Symbols in Word documents are stored specially: - in the CharacterRun there is a character 0x28 - CHP.fSpec is true - CHP.ftcSym contains index of the symbol font in the font table - CHP.xchSym contains character in the symbol font There are several ways how support could be implemented: 1. add getters for ftcSym and xchSym to the CharacterRun, then user could process symbols like this. 2. add helper class to help extract symbol and font from CharacterRun With the first variant the user could do this: String text = characterRun.text(); String fontName = characterRun.getFontName(); if (characterRun.isSpecialCharacter() && text.length() == 1 && text.charAt(0) == 0x28) { fontName = wd.getFontTable().getMainFont(chr.getFtcSym()); text = new String(new char[] { (char) chr.getXchSym() } ); } // work on with fontName and text In my testing, the CharacterRun with symbol always contained exactly one character, but I cannot confirm this is a rule. Please let me know which version is better to be incorporated and I will provide a patch. Viliam
I forgot to state, that (as far as I know) the current API does not allow for processing of symbols - there is no way to read read ftcSym and xchSym from CharacterRun.

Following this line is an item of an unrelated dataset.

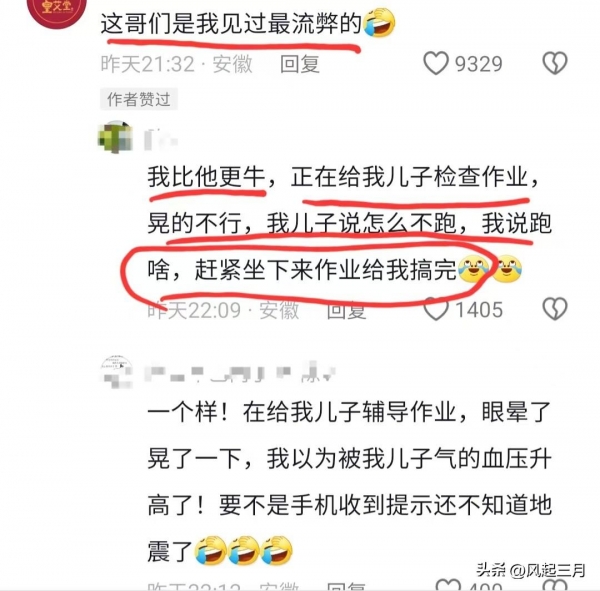
Task: Select the reply text starting 我比他更牛
Action: pyautogui.click(x=349, y=224)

I think ideally we probably want to hide some of the complexity from the user. That's how we do it for Pictures, you can pass a CharacterRun to the PicturesTable and it'll tell you if it has a picture in it, return the picture etc So my view is that we should have a helper that will return a boolean has symbol / no symbol for a given character run, and also would return the symbol itself (looking up via the font table) if requested. I don't know enough about the uses for symbols to know if this should go in the existing FontTable, or in a helper fetched from HWPFDocument that has suitable references If you could work on a patch, that'd be great! Marking as need info to indicate a patch is needed, remove that once uploaded.
Created attachment 26130 [details] Patch to support symbols (with testcase) I added the methods to CharacterRun, as processing of symbols is directly associated with particular character run and the processing does not need other information (as the case with pictures). Methods are documented.
Created attachment 26131 [details] New files not included in the diff
Applied in r1005443 Thanks, Yegor
*** Bug 33227 has been marked as a duplicate of this bug. ***